The Bots of Doing Business

If anyone has checked our Spotify page over the past few days, they would have noticed that “Waiting and Hoping and Knowing” has received almost 3,000 plays and we are suddenly up to over 1,000 monthly listeners. No one panic. We have held off on buying our Ferraris. I will eat my bass if these are actual listeners streaming our music. More than likely, through no evil machinations of our own, these are fake, boosted plays by bots. I've included the graph for our listens on Spotify For Artists for “Waiting and Hoping and Knowing”:

We certainly appreciate when graph go up, but the sharp drop offs here are not normal for streams. It makes no sense for the song to get 1,000 plays on Thursday but then zero on Friday followed by two days of 800 streams with none again yesterday. Far more likely would be a gradual increase in plays or at least a consistent number of streams if this was on an actual playlist. It is also hard to believe that we have 2,794 plays off only 1,305 listeners, as shown by the numbers below, also from Spotify For Artists:

It is flattering, don't get me wrong, but I doubt that everyone who listened averaged two plays in the span of five days. Best I can tell, we got added to a playlist with 40,000 saves with this dubious Instagram: https://www.instagram.com/pr_soundz. I do not know how they found our music, but probably this is a ploy at payola by the playlister where we see the streams, find the playlist, and then pay them for more plays.

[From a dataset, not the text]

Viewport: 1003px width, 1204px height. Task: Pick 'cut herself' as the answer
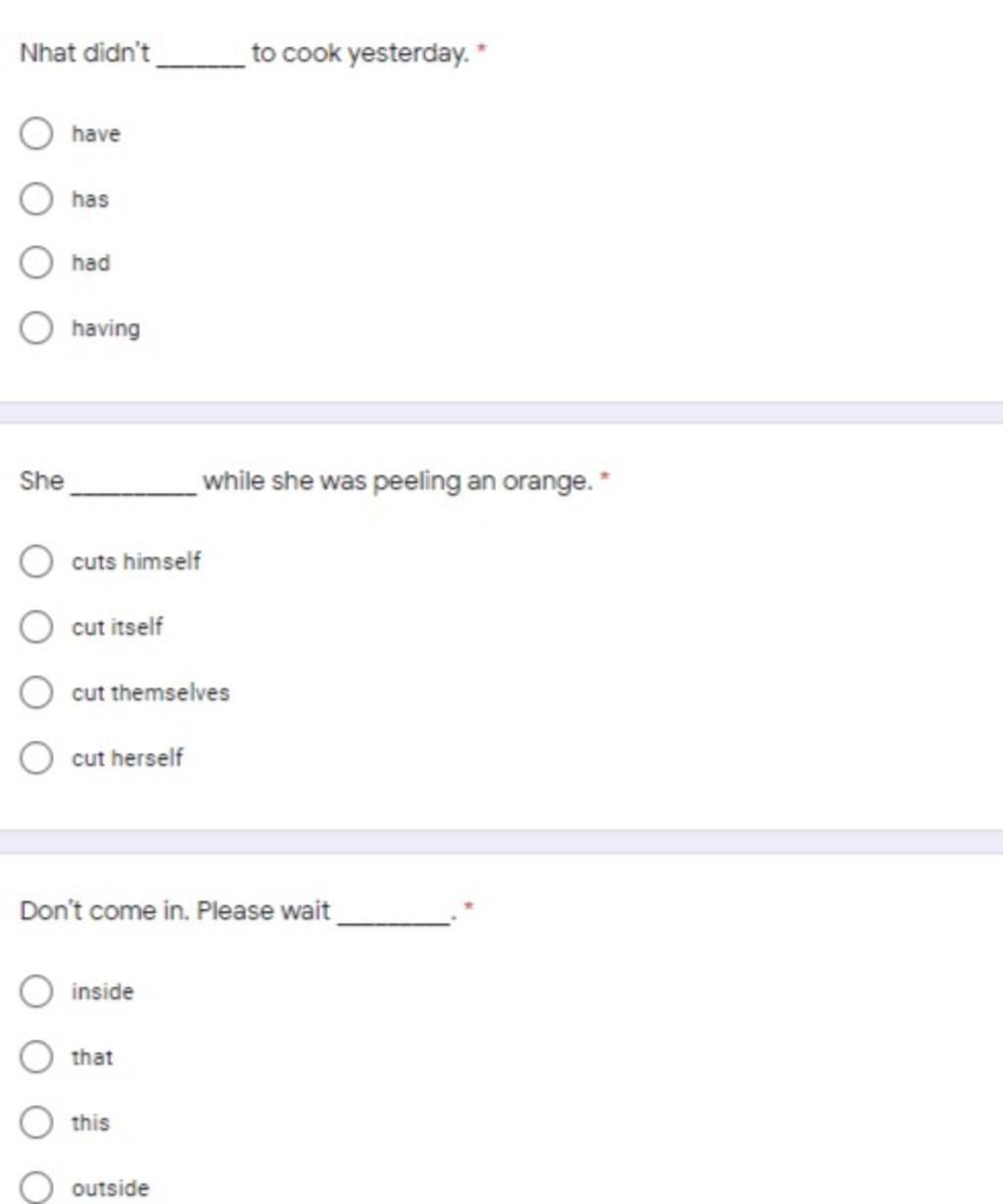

We have yet to be contacted by anybody regarding payment, but, of course, we are not interested. We've been the victim of a bot attack before - “Blood on my Sandals” suddenly spiked last December, but a few days later, we got a note from Spotify that they had detected botted plays, and the numbers dropped off overnight. If we keep getting flagged for botted plays, there is a chance our music gets pulled by our distributor. That's literally the opposite of what we want. The best steps here seem to be to notify Spotify and our distributor, Distrokid, that we had nothing to do with this, and hopefully everything will return to normal soon. I mean, do listen to “Waiting and Hoping and Knowing” because it's a good song, but please do not use bots.

Bots or no bots, we will be playing on the patio at Madlife on May 16th, and we are very excited for the opportunity. We have a longer set so expect more improv, but also expect sunshine so bring sunscreen. We hope to see y'all there.

Haven't the Braves really turned it around?